Unterdessen wird über ein wichtiges Treffen zwischen dem Iran und der fünf ständigen Mitglieder des UN-Sicherheitsrats - USA, Großbritannien, Frankreich, China und Russland - plus Deutschland (P5+1) spekuliert. Vertreter dieser Staaten haben in den vergangenen zwei Monaten offenbar versucht, vor Beratungen mit dem Iran eine gemeinsame Linie zu finden. Ein genaues Datum für das Treffen ist bisher nicht bekannt. Politische Beobachter rechnen mit einem Termin Ende Januar.


Regimewechsel in Syrien gefordert

In dem Bericht 'U.S. Nonproliferation Strategy for the Changing Middle East' wird auch gefordert, dass Washington "die Isolation des Irans verstärken soll, auch durch einen Regimewechsel in Syrien". Zudem sollten "deutliche Vorbereitungen für den Einsatz von Kampfflugzeugen und/oder Raketen zur Zerstörung der iranischen Atomanlagen mit hochexplosivem Sprengstoff" getroffen werden.

Nur wenn der Iran "bedeutende Konzessionen" mache und unter anderem die gesamte Uran-Anreicherung sowie die Projekte im Zusammenhang mit Schwerwasser aussetze, die unterirdische Anreicherungsanlage in Fordow schließe und gründliche Kontrollen durch die Internationale Atomenergiebehörde IAEA akzeptiere, könnten demnach Sanktionslockerungen in Betracht gezogen werden, heißt es in dem Report. Als Autoren werden FDD-Präsident Mark Dubowitz und David Albright, der Leiter des 'Institute for Science and International Security' (ISIS), genannt.

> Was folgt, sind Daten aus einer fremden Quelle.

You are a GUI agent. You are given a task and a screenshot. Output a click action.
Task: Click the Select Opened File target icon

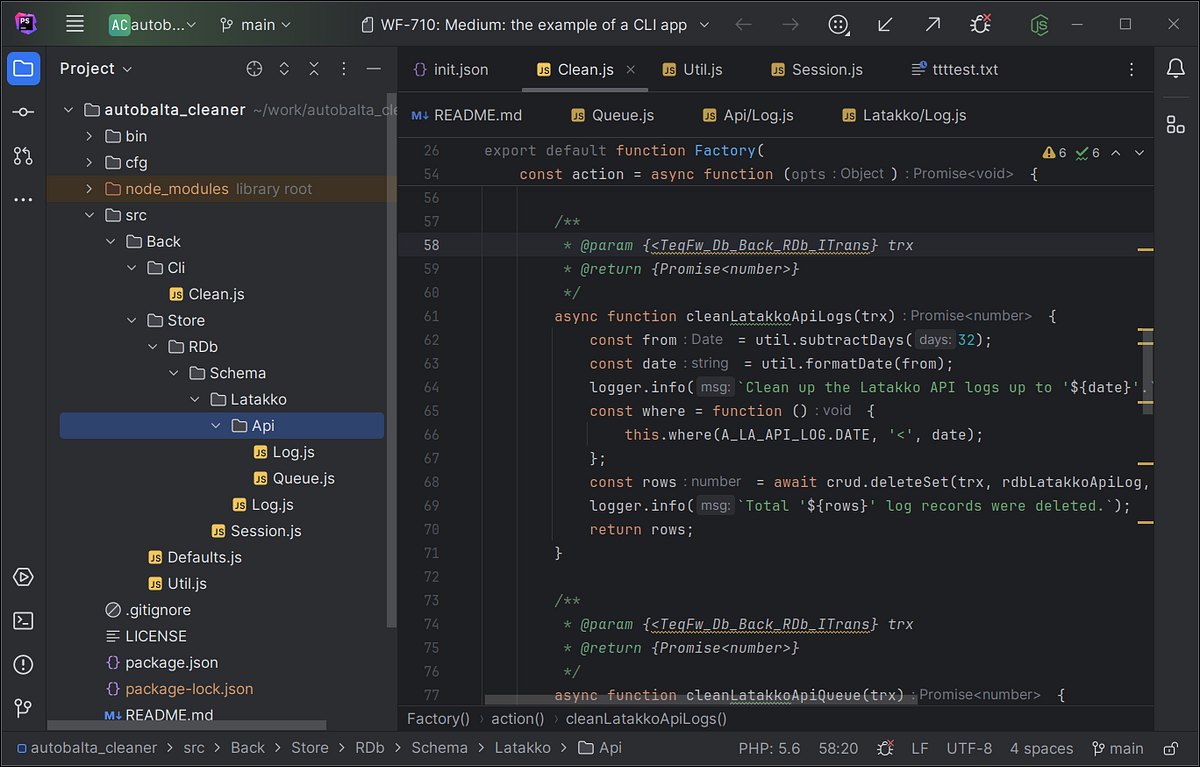pos(254,69)
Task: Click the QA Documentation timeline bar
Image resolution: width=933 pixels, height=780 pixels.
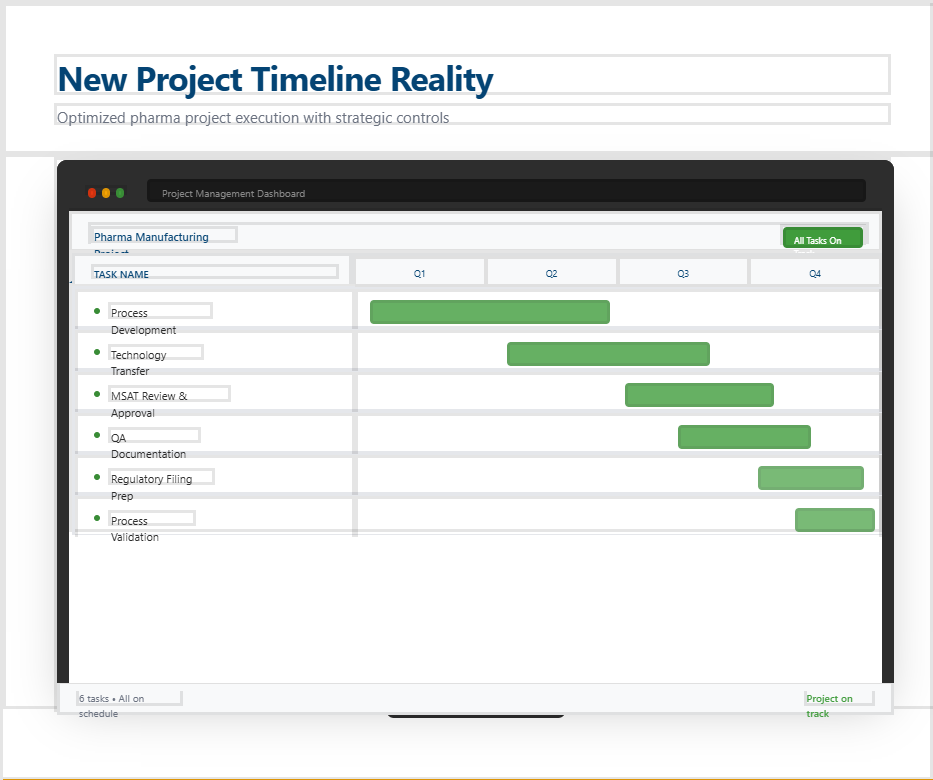Action: 744,437
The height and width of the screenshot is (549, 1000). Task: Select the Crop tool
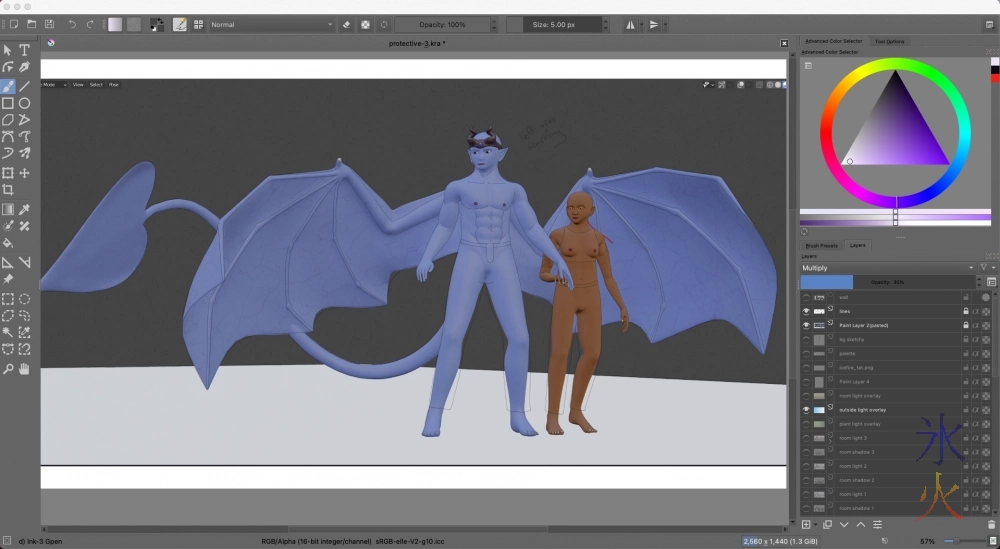tap(8, 189)
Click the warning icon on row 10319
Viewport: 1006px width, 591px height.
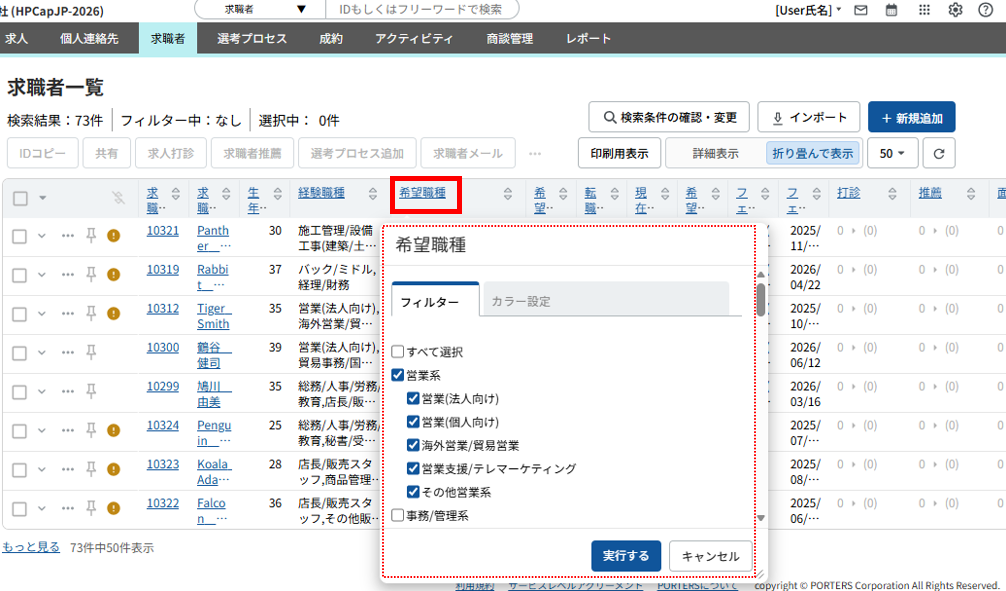[114, 274]
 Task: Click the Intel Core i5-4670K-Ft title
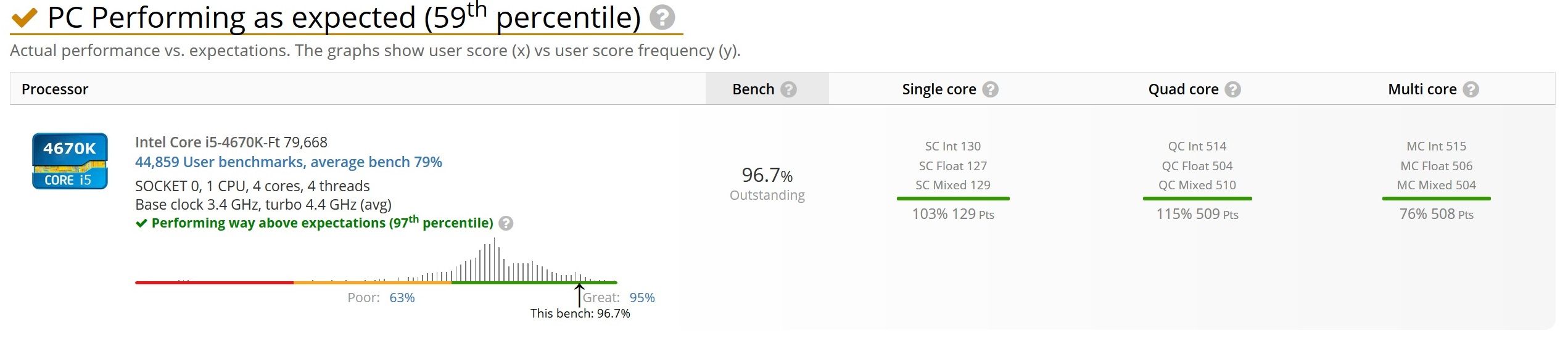tap(231, 142)
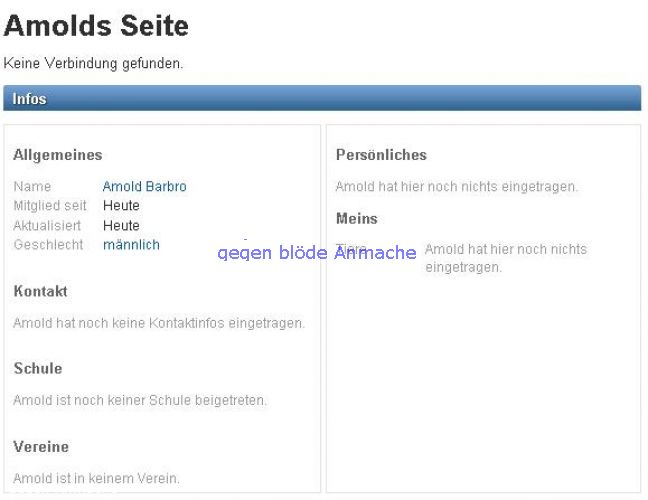648x500 pixels.
Task: Click the empty-entry notice under Persönliches
Action: click(x=456, y=186)
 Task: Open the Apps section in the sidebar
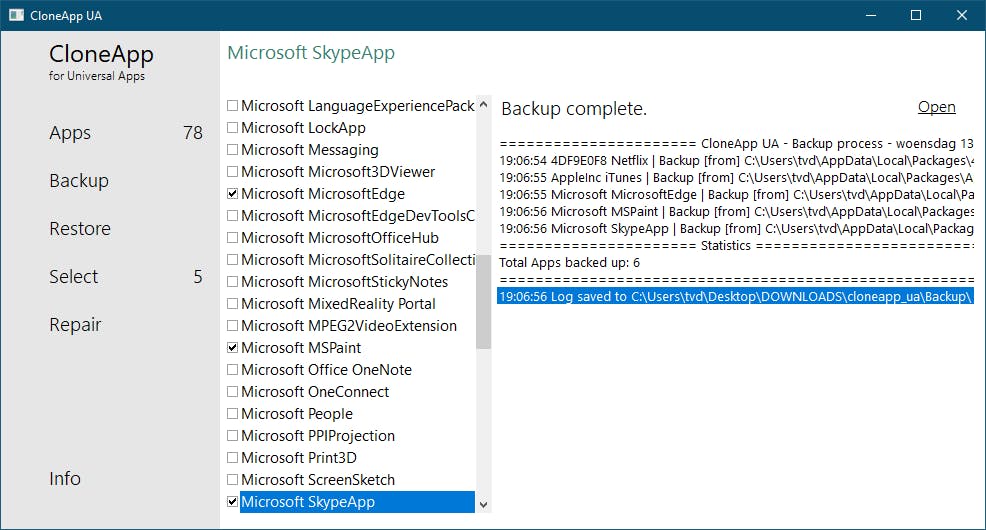click(70, 133)
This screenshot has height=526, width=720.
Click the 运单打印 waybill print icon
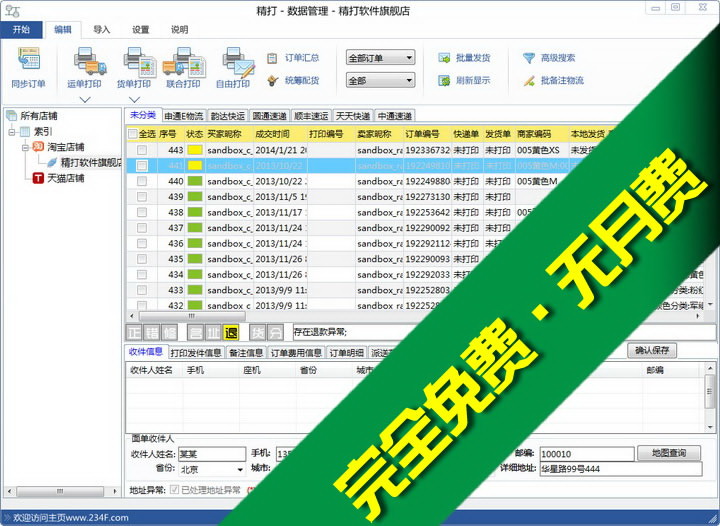click(84, 62)
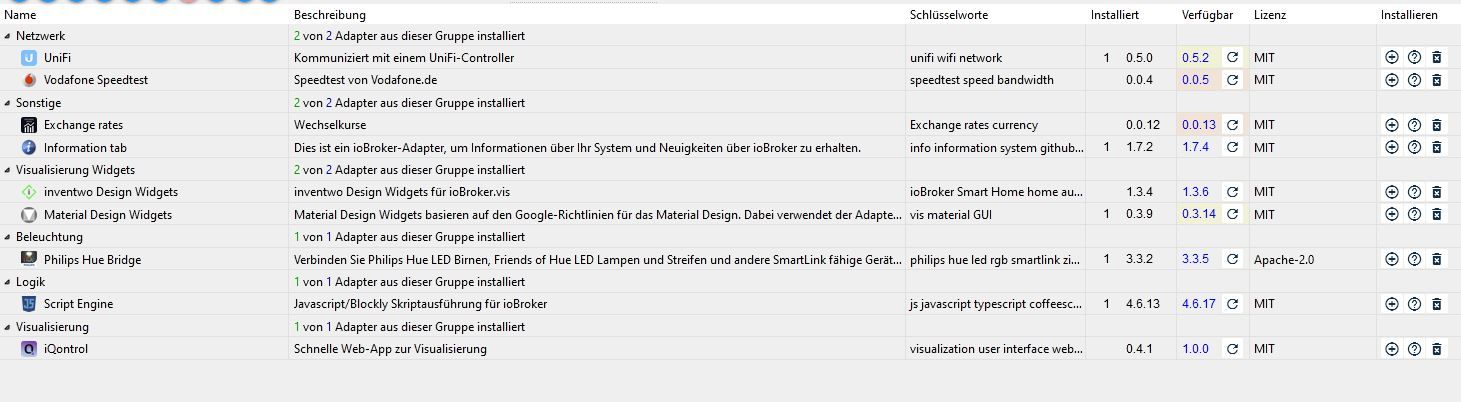Image resolution: width=1461 pixels, height=402 pixels.
Task: Collapse the Sonstige group
Action: pyautogui.click(x=8, y=103)
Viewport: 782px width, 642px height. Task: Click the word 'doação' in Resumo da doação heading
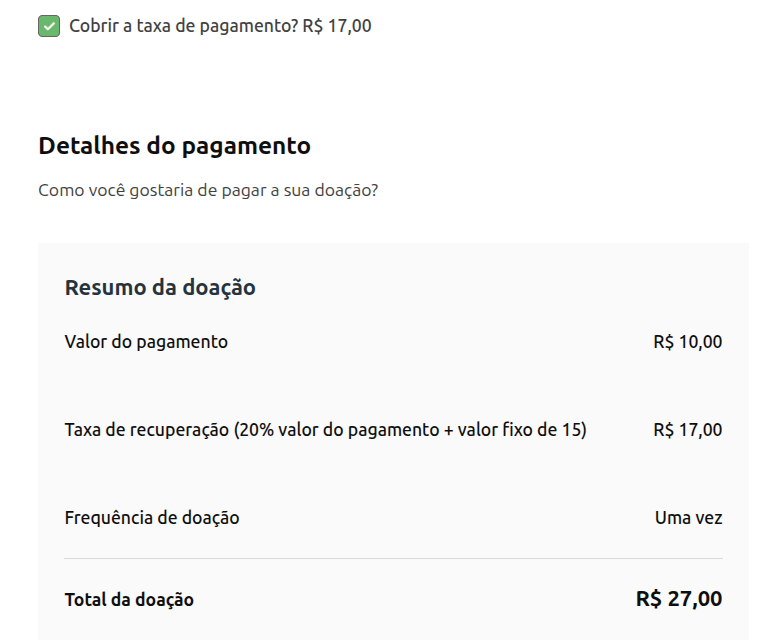(x=219, y=288)
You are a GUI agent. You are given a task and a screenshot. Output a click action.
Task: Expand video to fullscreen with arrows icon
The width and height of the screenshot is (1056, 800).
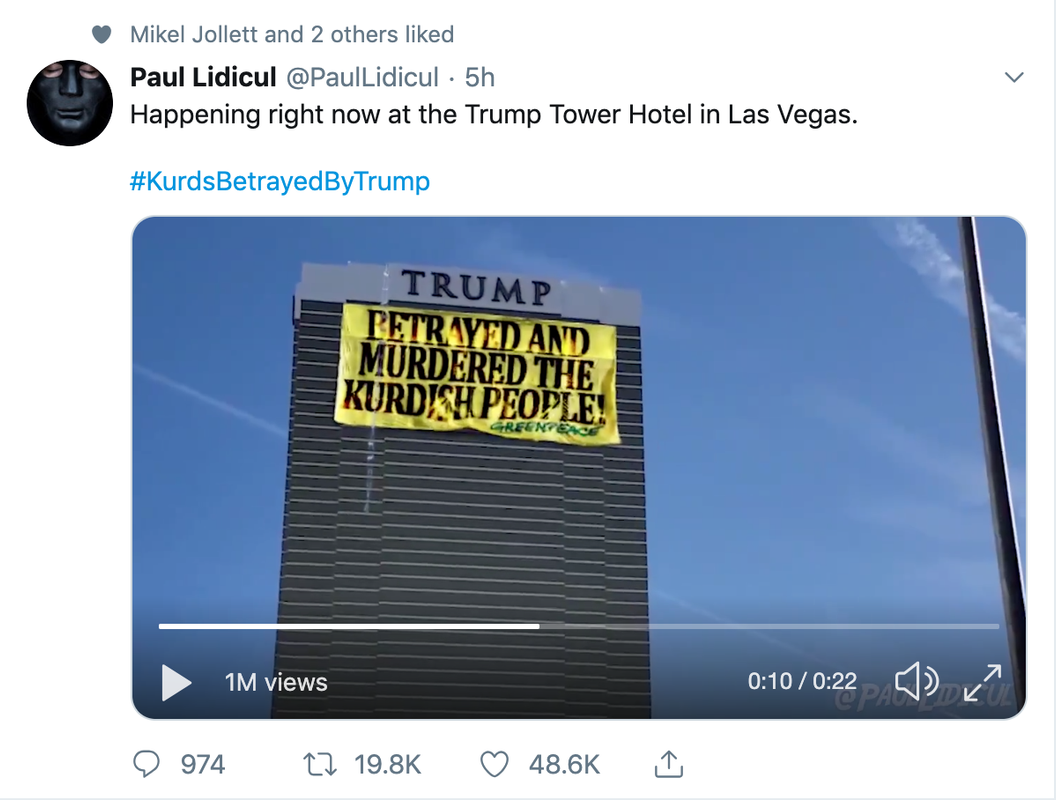pyautogui.click(x=982, y=681)
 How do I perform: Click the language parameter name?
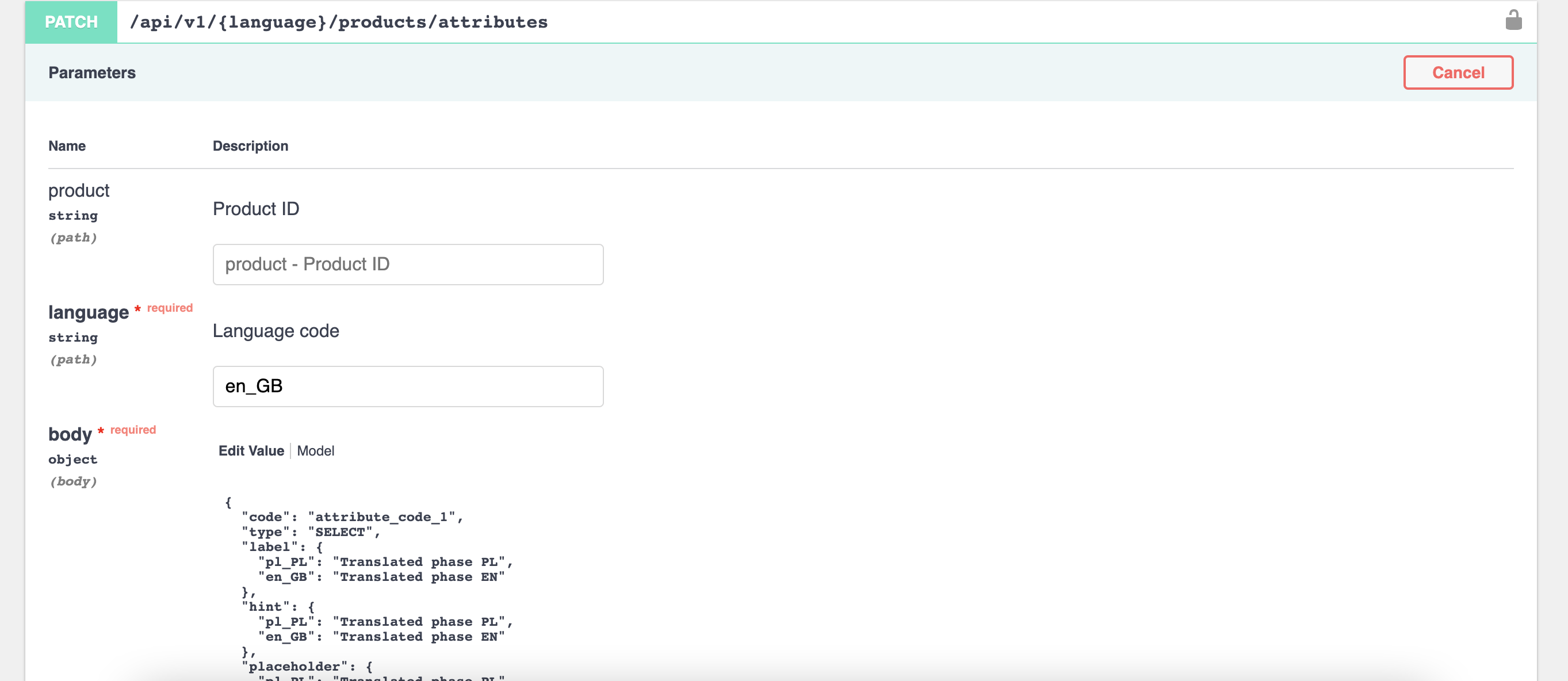[x=88, y=312]

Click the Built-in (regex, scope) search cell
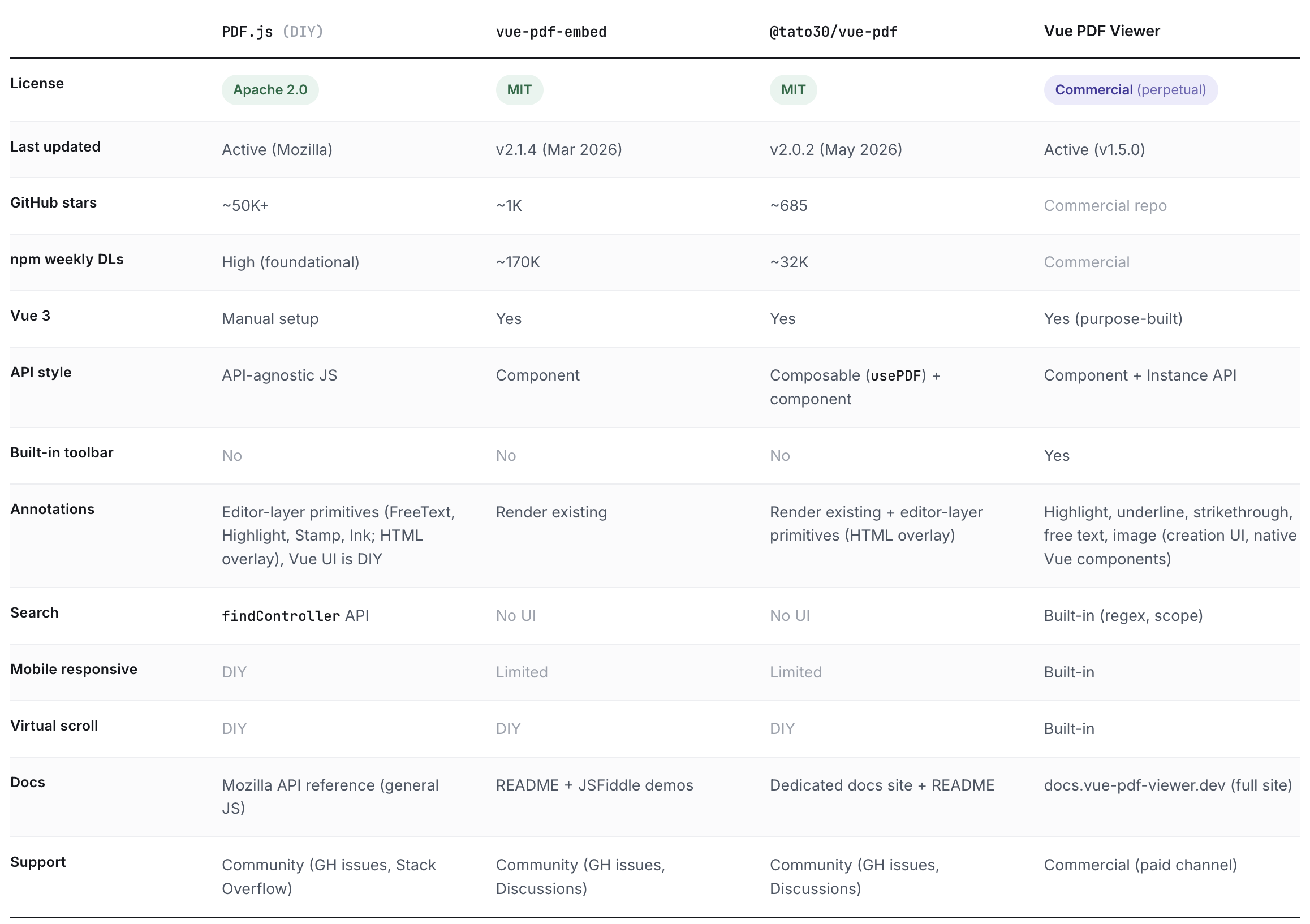coord(1123,616)
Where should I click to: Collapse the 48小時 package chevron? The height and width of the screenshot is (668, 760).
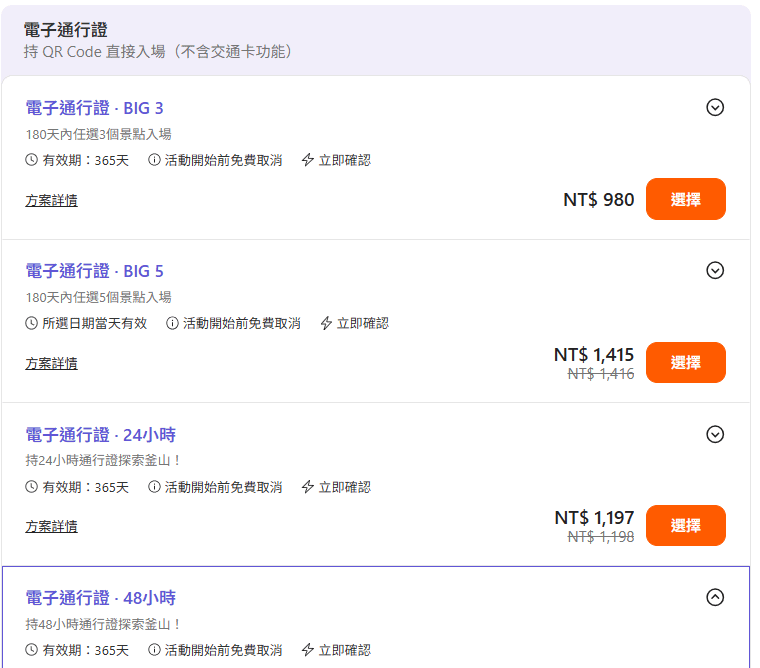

Die Empfehlungen scheinen eher die Position Israels widerzuspiegeln als die der Obama-Regierung, die angedeutet hat, nicht unbedingt auf der totalen Aussetzung der Uran-Anreicherung zu beharren. Teheran hat diese Forderung stets zurückgewiesen. Beobachter warnten davor, dass eine solche Klausel eine mögliche Übereinkunft verhindern würde.

"Der Bericht enthält keine realistische Formel für die Aushandlung einer befriedigenden Einigung über eine Begrenzung des iranischen Nuklearprogramms", sagte Greg Thielmann von der nationalen überparteilichen 'Arms Control Association' (ACA), der früher als Abrüstungsexperte im US-Außenministerium tätig war. "Der Iran wäre somit gezwungen, an praktisch allen Fronten zu kapitulieren."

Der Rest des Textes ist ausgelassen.